- Document passage -
# # #

# USAF concerned that the Army is poaching again



## Kirkhill (3 Apr 2021)

As the Army gets back into Long Range / Intermediate Range / Medium Range missiles again the USAF is starting to get shirty.  Problems of Strategic Air Command, Redstone Arsenal and Bombers vs Missiles all over again.  But now USAF is also bracketed by the US Space Force.









						Joint World Warms Up To Army Long-Range Missiles - Breaking Defense
					

The head of INDOPACOM, Adm. Davidson, and the vice chairman of the Joint Chiefs, Air Force Gen. Hyten, seem receptive to a new Army role in long-range strike.




					breakingdefense.com
				












						Army’s Long-Range Strike Vision is ‘Stupid,’ AFGSC Chief Says | Air & Space Forces Magazine
					

The Army’s plan to take over some of the long-range strike mission is “stupid” and a waste of resources, said the head of Air Force Global Strike Command.




					www.airforcemag.com
				












						US Army’s Plan Needlessly Duplicates Air Force Strike Capabilities
					

The service would do better to follow the Marines’ path toward specialization.




					www.defenseone.com
				




The arguments of the third article need to be considered carefully.

# # #

- Dataset -
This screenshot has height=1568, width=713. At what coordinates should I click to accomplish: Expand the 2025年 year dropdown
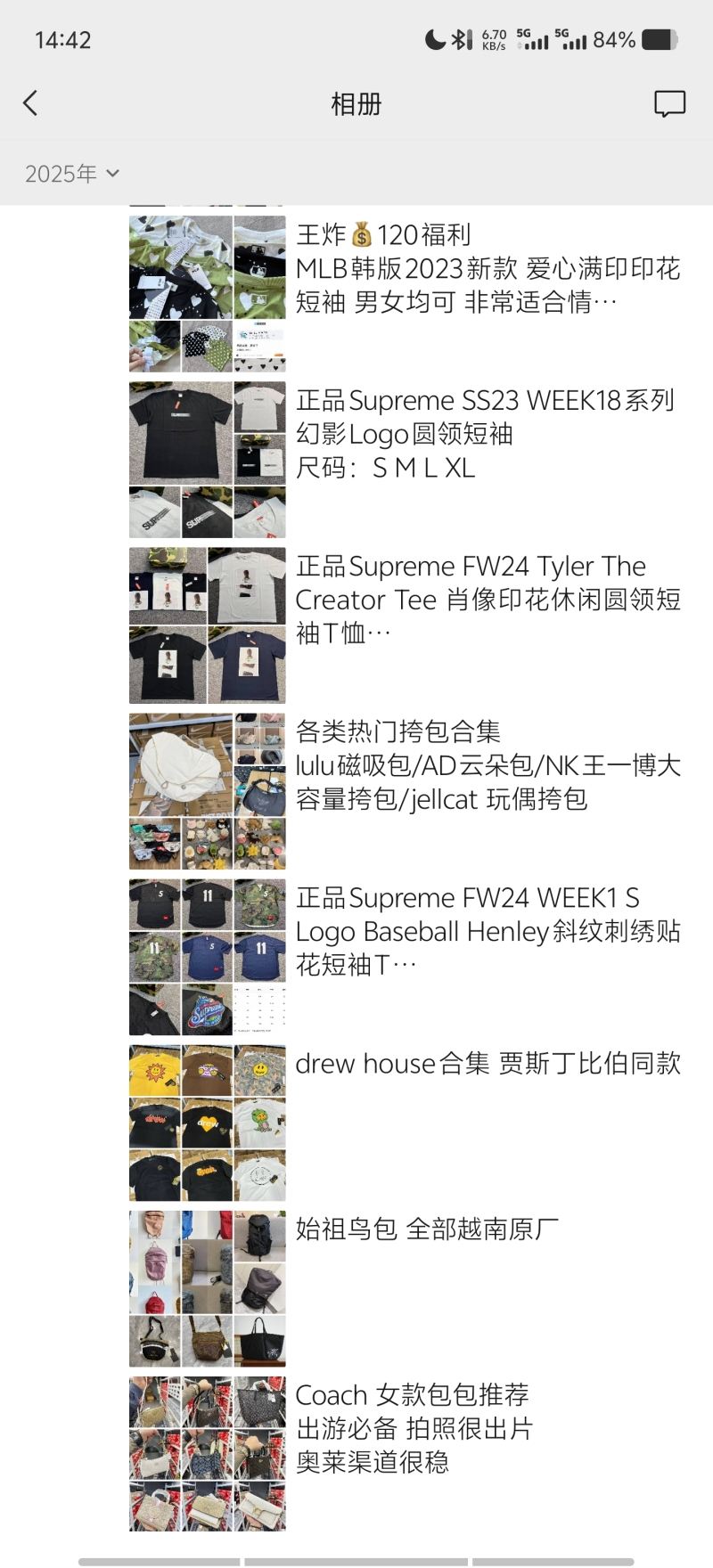tap(72, 174)
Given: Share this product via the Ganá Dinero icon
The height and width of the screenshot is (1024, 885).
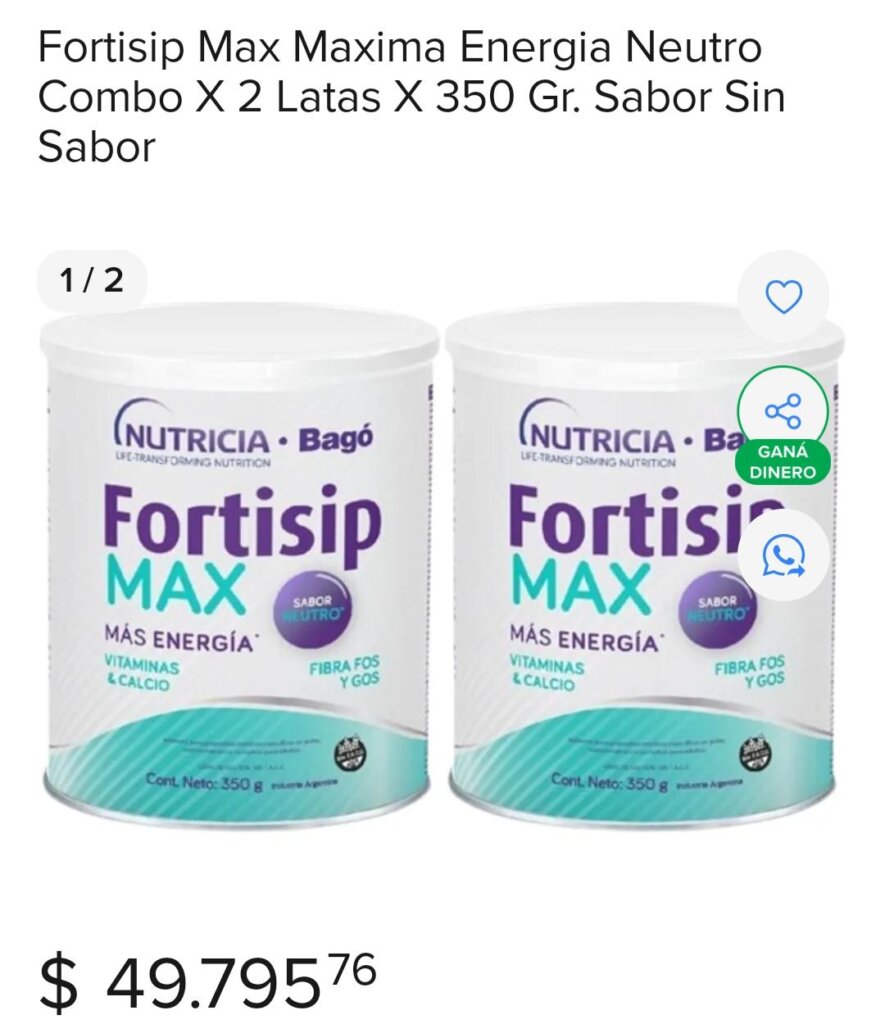Looking at the screenshot, I should coord(783,413).
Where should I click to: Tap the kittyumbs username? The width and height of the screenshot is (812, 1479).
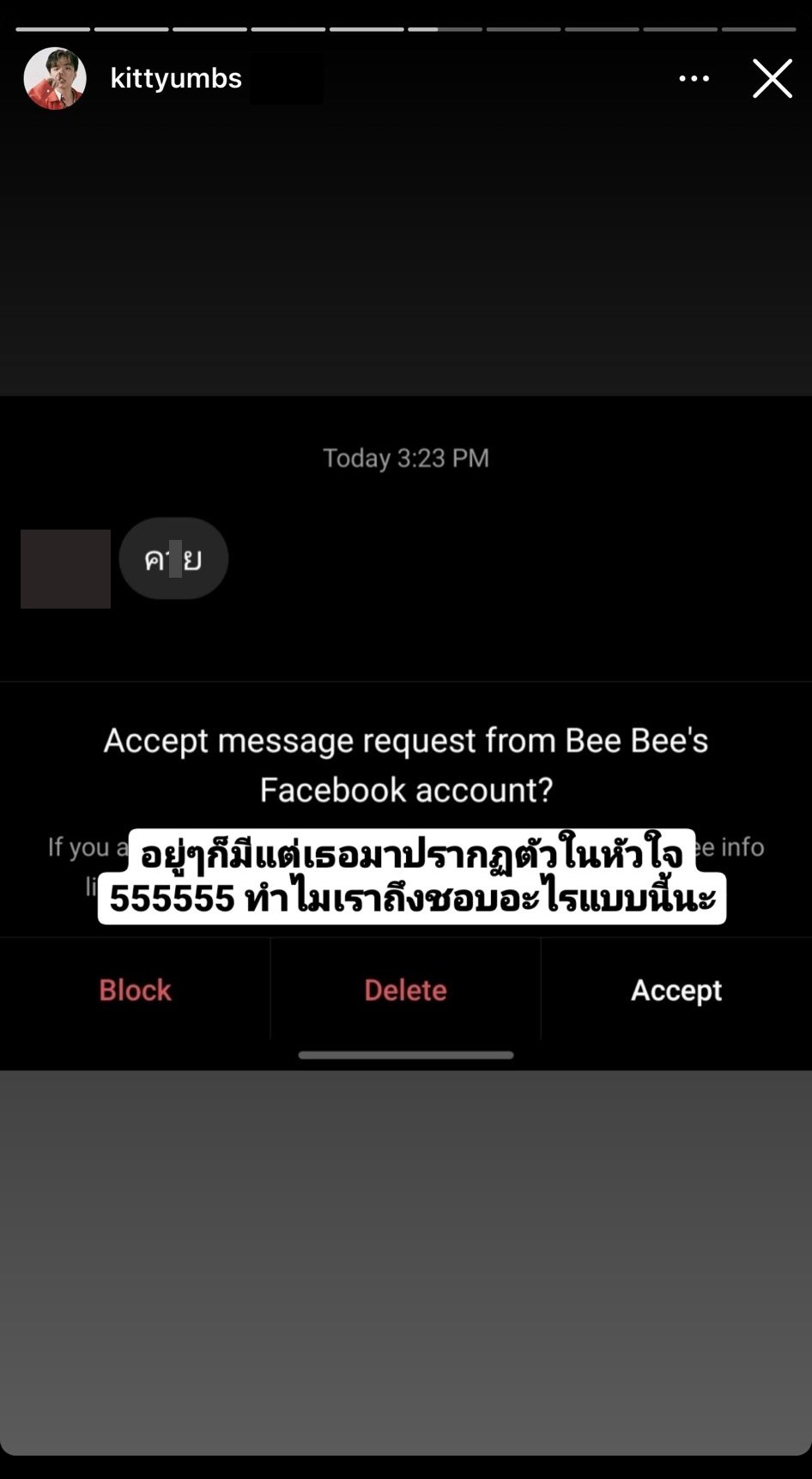click(176, 79)
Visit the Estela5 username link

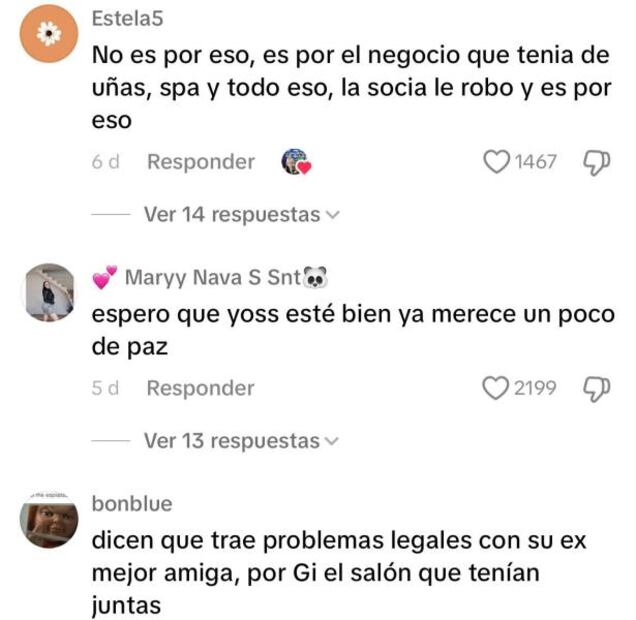click(x=125, y=19)
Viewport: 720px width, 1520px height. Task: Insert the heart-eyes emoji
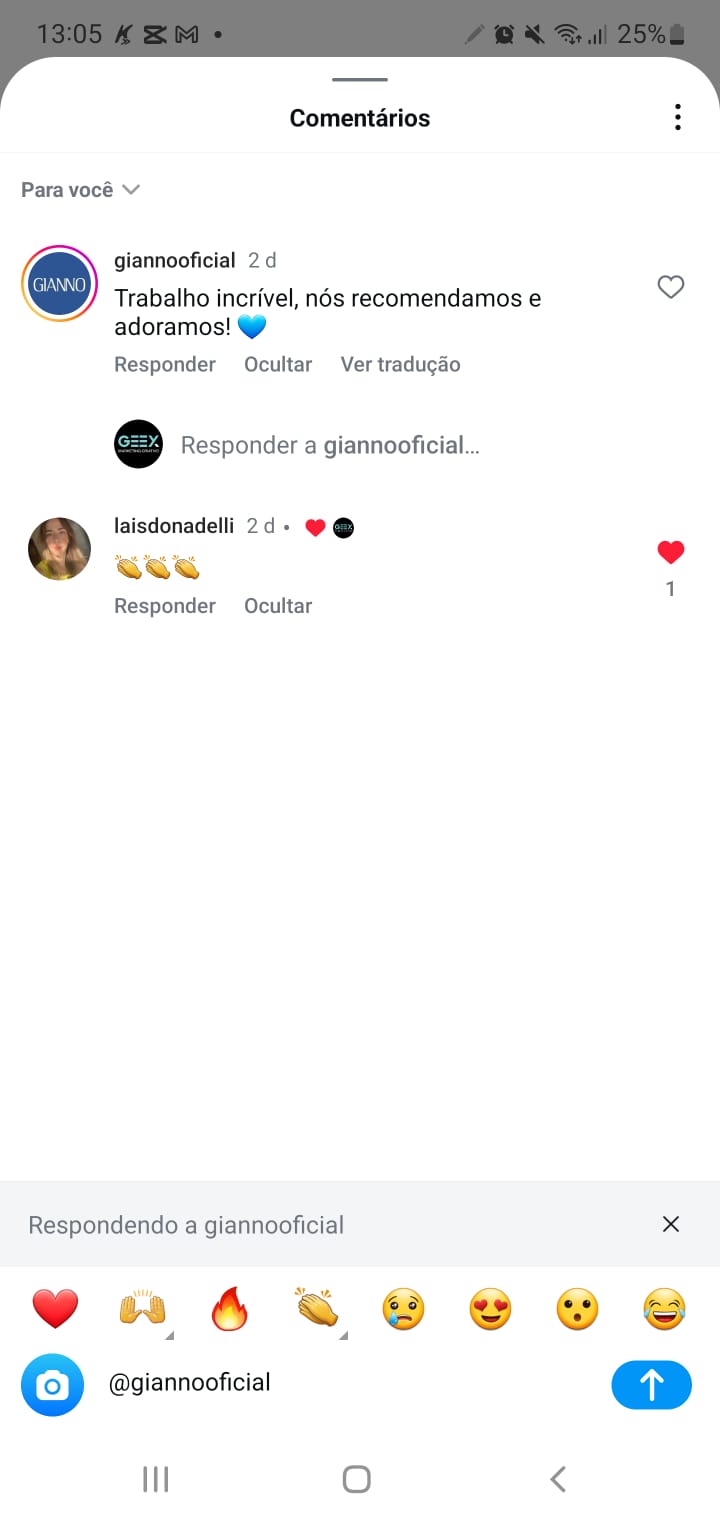click(x=490, y=1309)
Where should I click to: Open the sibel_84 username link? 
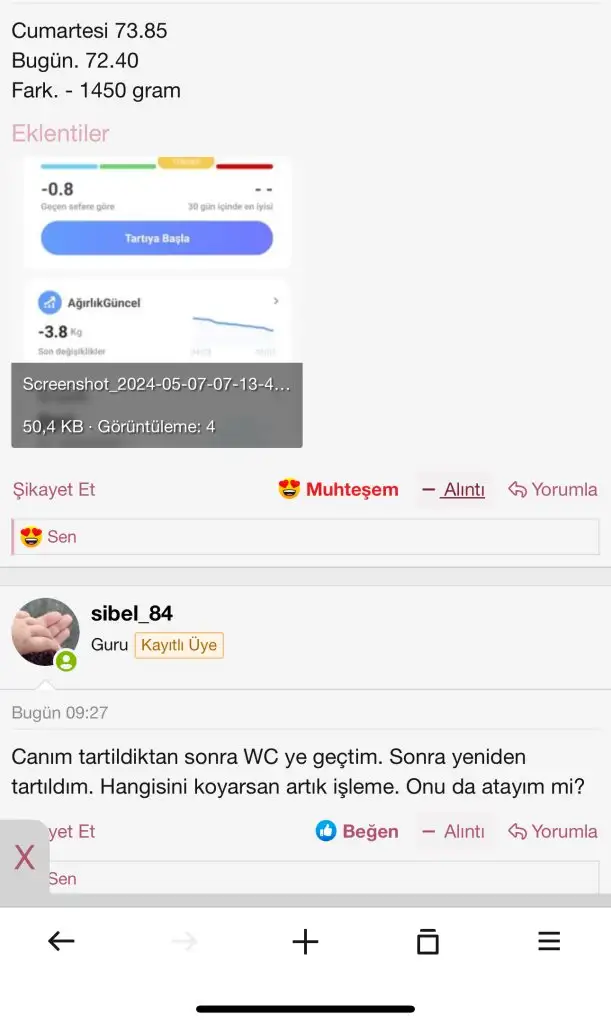132,613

# # #

- Challenges -
A: In the forum post on the Army's return to long-range missiles, who called the Army's plan to take over some of the long-range strike mission "stupid"?
B: From the forum post on the Army's return to long-range missiles, return the part that opens with the words containing "As the Army" and closes with "in long-range strike.".

- Solutions for each task -
A: The head of Air Force Global Strike Command.

B:
As the Army gets back into Long Range / Intermediate Range / Medium Range missiles again the USAF is starting to get shirty.  Problems of Strategic Air Command, Redstone Arsenal and Bombers vs Missiles all over again.  But now USAF is also bracketed by the US Space Force.









						Joint World Warms Up To Army Long-Range Missiles - Breaking Defense
					

The head of INDOPACOM, Adm. Davidson, and the vice chairman of the Joint Chiefs, Air Force Gen. Hyten, seem receptive to a new Army role in long-range strike.